Disclaimer: the views and opinions expressed in this post are solely my own and do not reflect the views or opinions of my employer.
About a year ago, I started using Redpanda in production. Redpanda is a foundational building block of the platform (together with Apache Flink), supporting most of the functionality provided to our customers.
I know many people are interested in exploring Redpanda nowadays, so I wanted to write a retrospective: what went well, what didn’t go well and what can be improved.
Two important bits of context before I start:
In production, we use a fully managed cloud offering, so I don’t have experience with actually running Redpanda infrastructure (but I have a pretty good understanding of what it may look like by now).
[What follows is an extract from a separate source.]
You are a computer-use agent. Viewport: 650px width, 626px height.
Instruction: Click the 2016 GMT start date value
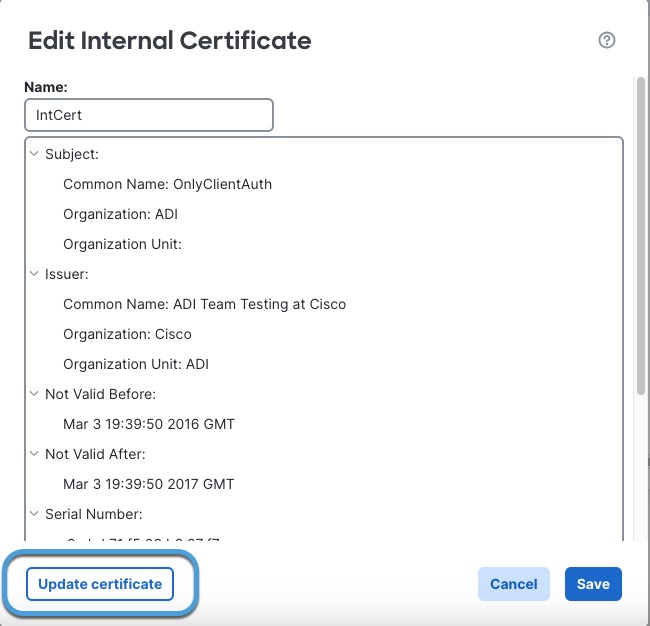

The cloud offering that we used most of the time is called “Cloud V1”. Recently, we’ve switched to “Cloud V2” which was announced at the end of last year. It looks like it’s just called “Redpanda Cloud” in all marketing materials.
Wait, what is Redpanda exactly?
In my words: Redpanda is an Apache Kafka alternative written in C++. It supports most of the Kafka API and all the operational workflows you’d expect (e.g. rebalancing). Redpanda Console is an amazing UI for any Kafka-compatible product, including Redpanda.
Both are open-source and free. Redpanda Enterprise and Cloud also come with Tiered Storage, managed connectors, integrated Console and various networking and security features.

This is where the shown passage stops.